For sure I agree that the researcher knowing these things is a good start—so getting as many potential researchers to grok these things is important.
My question is about which ideas researchers should focus on generating/elaborating given that they understand these things. We presumably don’t want to restrict thinking to ideas that may overcome all these issues—since we want to use ideas that fail in some respects, but have some aspect that turns out to be useful.
Generating a broad variety of new ideas is great, and we don’t want to be too quick in throwing out those that miss the target. The thing I’m unclear about is something like:
What target(s) do I aim for if I want to generate the set of ideas with greatest value?
I don’t think that “Aim for full alignment solution” is the right target here.
I also don’t think that “Aim for wacky long-shots” is the right target—and of course I realize that Adam isn’t suggesting this.
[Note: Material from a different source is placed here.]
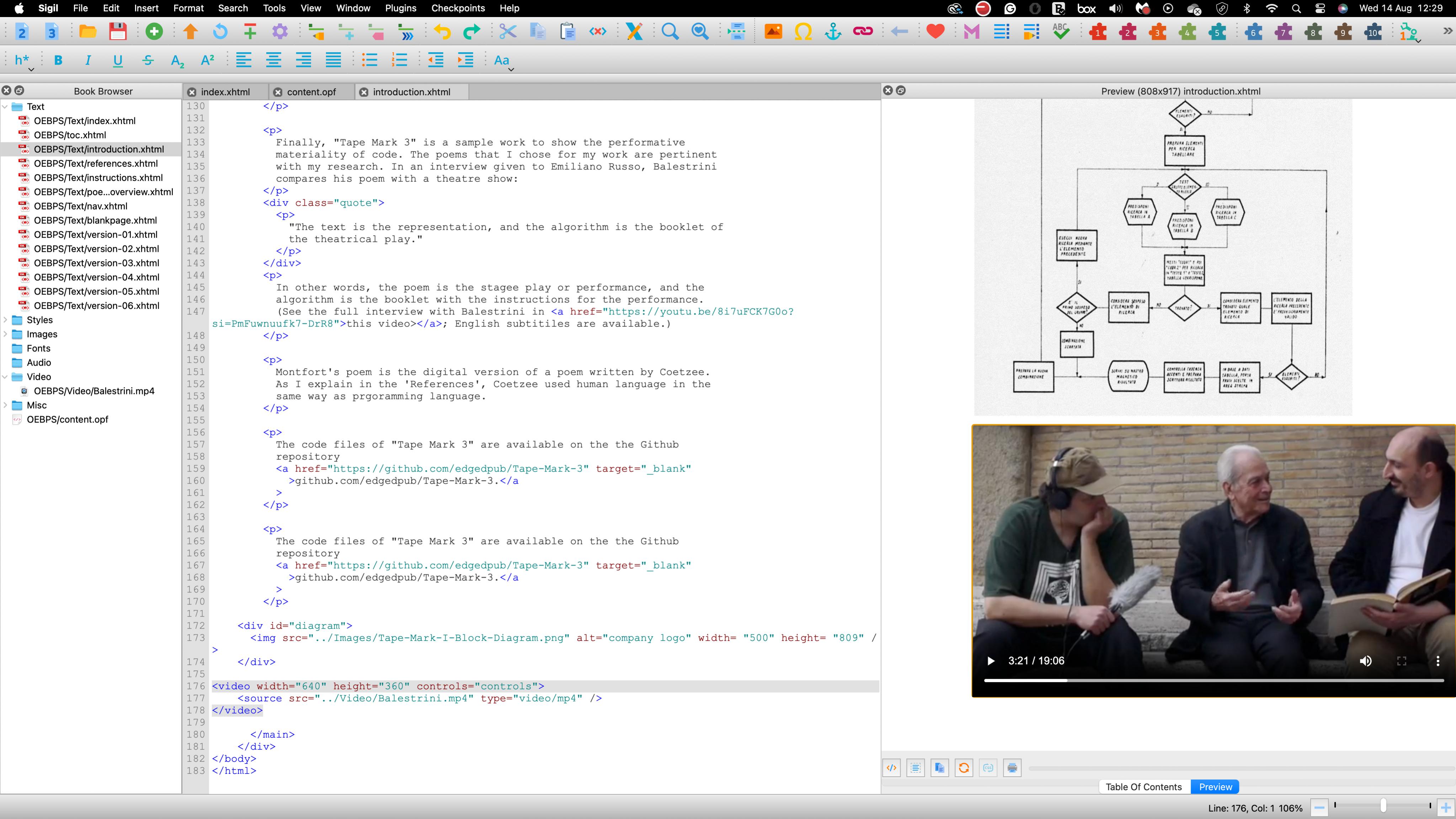Click the Insert Special Character omega icon
Image resolution: width=1456 pixels, height=819 pixels.
(x=802, y=32)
(we might find ideas that look like wacky long-shots from outside, but we shouldn’t be aiming for wacky long-shots)
But I don’t have a clear sense of what target I would aim for (or what process I’d use, what environment I’d set up, what kind of people I’d involve...), if my goal were specifically to generate promising ideas (rather than to work on them long-term, or to generate ideas that I could productively work on).
Another disanalogy with previous research/invention… is that we need to solve this particular problem. So in some sense a history of:
[initially garbage-looking-idea] ---> [important research problem solved] may not be relevant.
What we need is: [initially garbage-looking-idea generated as attempt to solve x] ---> [x was solved]
It’s not good enough if we find ideas that are useful for something, they need to be useful for this.
I expect the kinds of processes that work well to look different from those used where there’s no fixed problem.